* WHAT TO WORK ON *
Reproduce the entries below in full and without error.

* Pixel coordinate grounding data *
_____

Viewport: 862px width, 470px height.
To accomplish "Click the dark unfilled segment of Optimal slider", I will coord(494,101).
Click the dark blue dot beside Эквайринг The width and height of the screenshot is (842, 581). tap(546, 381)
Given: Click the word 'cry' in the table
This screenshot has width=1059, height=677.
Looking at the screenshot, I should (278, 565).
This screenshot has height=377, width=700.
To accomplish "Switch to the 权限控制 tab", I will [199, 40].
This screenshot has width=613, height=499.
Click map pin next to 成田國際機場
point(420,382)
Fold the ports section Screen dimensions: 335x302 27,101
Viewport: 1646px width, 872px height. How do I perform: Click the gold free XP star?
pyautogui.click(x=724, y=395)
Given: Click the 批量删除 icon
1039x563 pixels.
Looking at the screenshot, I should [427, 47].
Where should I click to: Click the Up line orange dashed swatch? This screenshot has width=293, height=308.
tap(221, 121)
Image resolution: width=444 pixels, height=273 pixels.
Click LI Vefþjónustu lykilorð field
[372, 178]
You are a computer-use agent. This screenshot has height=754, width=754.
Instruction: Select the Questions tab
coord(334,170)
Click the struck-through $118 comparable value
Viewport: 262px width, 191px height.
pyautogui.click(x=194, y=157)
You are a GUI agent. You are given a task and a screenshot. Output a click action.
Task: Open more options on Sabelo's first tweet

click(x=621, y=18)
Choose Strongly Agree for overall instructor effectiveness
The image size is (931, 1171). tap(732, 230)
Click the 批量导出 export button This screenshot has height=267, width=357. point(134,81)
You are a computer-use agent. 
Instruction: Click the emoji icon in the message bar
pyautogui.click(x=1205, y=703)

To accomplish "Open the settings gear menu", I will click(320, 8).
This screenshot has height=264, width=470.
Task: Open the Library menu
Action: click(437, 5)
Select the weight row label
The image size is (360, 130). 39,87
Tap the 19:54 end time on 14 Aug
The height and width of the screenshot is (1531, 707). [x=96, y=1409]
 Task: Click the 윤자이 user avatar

_____

* OUTPUT OF THE EXERCISE *
Viewport: 862px width, 470px height.
To accomplish "Click the dark unfilled segment of Optimal slider", I will coord(494,101).
Click the dark blue dot beside Эквайринг The width and height of the screenshot is (842, 581). tap(546, 381)
Given: Click the word 'cry' in the table
This screenshot has width=1059, height=677.
Looking at the screenshot, I should (278, 565).
This screenshot has height=377, width=700.
To accomplish "Switch to the 权限控制 tab", I will [199, 40].
This screenshot has width=613, height=499.
Click map pin next to 成田國際機場
point(420,382)
Fold the ports section Screen dimensions: 335x302 27,101
Viewport: 1646px width, 872px height. How do I perform: Click the gold free XP star?
pyautogui.click(x=724, y=395)
Given: Click the 批量删除 icon
1039x563 pixels.
Looking at the screenshot, I should [427, 47].
Where should I click to: Click the Up line orange dashed swatch? This screenshot has width=293, height=308.
tap(221, 121)
Image resolution: width=444 pixels, height=273 pixels.
Click LI Vefþjónustu lykilorð field
[372, 178]
You are a computer-use agent. This screenshot has height=754, width=754.
Instruction: Select the Questions tab
coord(334,170)
Click the struck-through $118 comparable value
Viewport: 262px width, 191px height.
pyautogui.click(x=194, y=157)
You are a GUI agent. You are given a task and a screenshot. Output a click action.
Task: Open more options on Sabelo's first tweet

click(x=621, y=18)
Choose Strongly Agree for overall instructor effectiveness
The image size is (931, 1171). tap(732, 230)
Click the 批量导出 export button This screenshot has height=267, width=357. point(134,81)
You are a computer-use agent. 
Instruction: Click the emoji icon in the message bar
pyautogui.click(x=1205, y=703)

To accomplish "Open the settings gear menu", I will click(320, 8).
This screenshot has height=264, width=470.
Task: Open the Library menu
Action: click(437, 5)
Select the weight row label
The image size is (360, 130). 39,87
Tap the 19:54 end time on 14 Aug
The height and width of the screenshot is (1531, 707). [x=96, y=1409]
 Task: Click the 윤자이 user avatar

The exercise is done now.